Stored records:
-*-*-

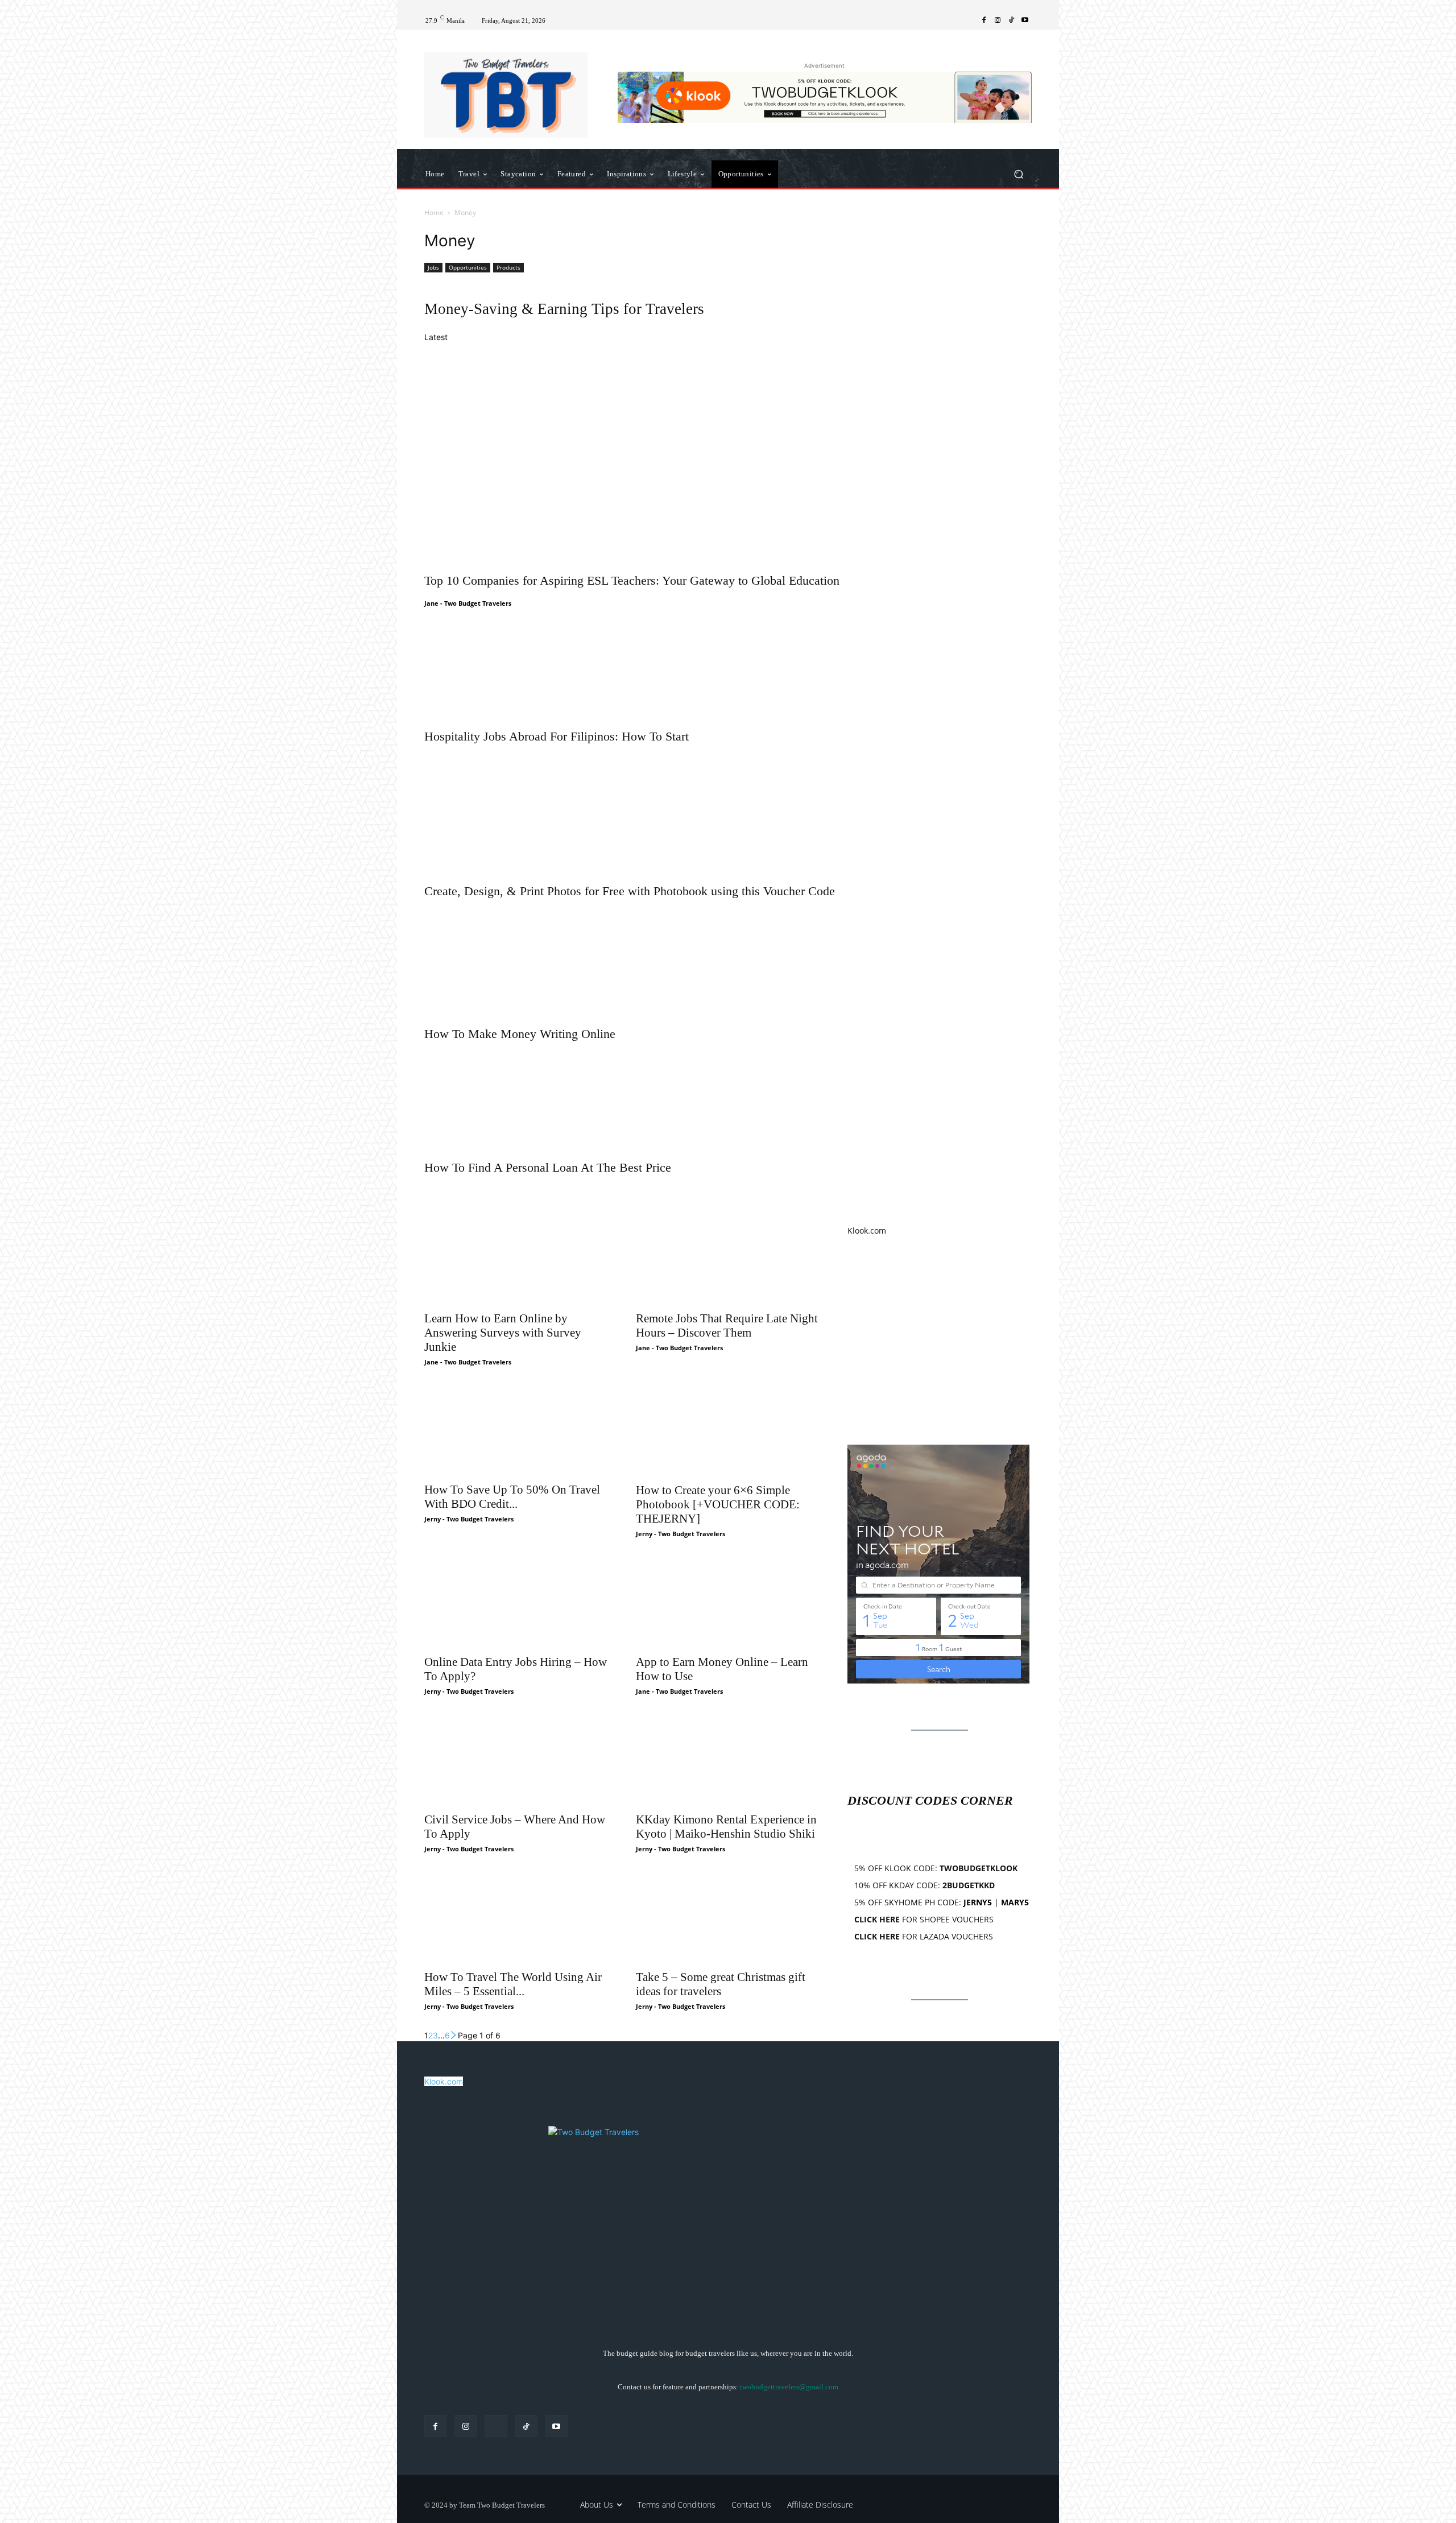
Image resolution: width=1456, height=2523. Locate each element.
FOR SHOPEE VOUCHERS (924, 1919)
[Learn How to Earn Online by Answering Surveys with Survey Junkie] (516, 1258)
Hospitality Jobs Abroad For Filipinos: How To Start (556, 736)
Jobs (433, 267)
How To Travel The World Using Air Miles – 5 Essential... (513, 1984)
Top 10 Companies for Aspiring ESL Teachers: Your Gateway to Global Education (631, 580)
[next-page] (454, 2035)
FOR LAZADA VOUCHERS (923, 1936)
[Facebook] (984, 20)
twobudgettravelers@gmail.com (789, 2387)
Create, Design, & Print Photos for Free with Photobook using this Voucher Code (629, 891)
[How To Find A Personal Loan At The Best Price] (728, 1098)
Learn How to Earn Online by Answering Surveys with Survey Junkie (502, 1333)
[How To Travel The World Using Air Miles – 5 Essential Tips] (516, 1917)
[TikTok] (1011, 20)
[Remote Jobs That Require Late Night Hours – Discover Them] (728, 1258)
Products (508, 267)
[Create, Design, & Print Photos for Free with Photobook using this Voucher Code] (728, 811)
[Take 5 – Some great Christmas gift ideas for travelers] (728, 1917)
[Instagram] (997, 20)
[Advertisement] (939, 1340)
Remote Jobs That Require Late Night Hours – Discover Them (727, 1325)
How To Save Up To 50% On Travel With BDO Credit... (512, 1497)
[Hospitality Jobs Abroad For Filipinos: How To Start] (728, 663)
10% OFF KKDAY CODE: (924, 1885)
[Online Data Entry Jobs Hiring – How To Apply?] (516, 1602)
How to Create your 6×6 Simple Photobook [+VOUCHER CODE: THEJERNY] (718, 1504)
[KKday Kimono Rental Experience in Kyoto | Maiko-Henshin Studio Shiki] (728, 1759)
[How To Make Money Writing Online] (728, 959)
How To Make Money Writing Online (519, 1034)
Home (434, 212)
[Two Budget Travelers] (506, 95)
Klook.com (866, 1230)
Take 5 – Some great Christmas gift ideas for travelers (720, 1984)
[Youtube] (1025, 20)
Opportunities (468, 267)
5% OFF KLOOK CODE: (935, 1868)
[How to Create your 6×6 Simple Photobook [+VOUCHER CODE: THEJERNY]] (728, 1430)
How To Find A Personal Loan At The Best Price (547, 1167)
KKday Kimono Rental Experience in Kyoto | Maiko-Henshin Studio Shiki (726, 1826)
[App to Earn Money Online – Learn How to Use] (728, 1602)
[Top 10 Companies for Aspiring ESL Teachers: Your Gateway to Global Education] (728, 455)
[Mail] (496, 2426)
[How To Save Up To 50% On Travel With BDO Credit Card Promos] (516, 1430)
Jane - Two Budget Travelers (467, 603)
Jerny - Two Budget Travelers (469, 1519)
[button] (1018, 173)
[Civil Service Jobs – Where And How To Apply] (516, 1759)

-*-*-

= Task statement =
Give back exactly the lines above starting at the line where "[How To Find" appears and ending at the line where "[Create, Design, &" appears, both included, with no other lines.

= Written response =
[How To Find A Personal Loan At The Best Price] (728, 1098)
Learn How to Earn Online by Answering Surveys with Survey Junkie (502, 1333)
[How To Travel The World Using Air Miles – 5 Essential Tips] (516, 1917)
[TikTok] (1011, 20)
[Remote Jobs That Require Late Night Hours – Discover Them] (728, 1258)
Products (508, 267)
[Create, Design, & Print Photos for Free with Photobook using this Voucher Code] (728, 811)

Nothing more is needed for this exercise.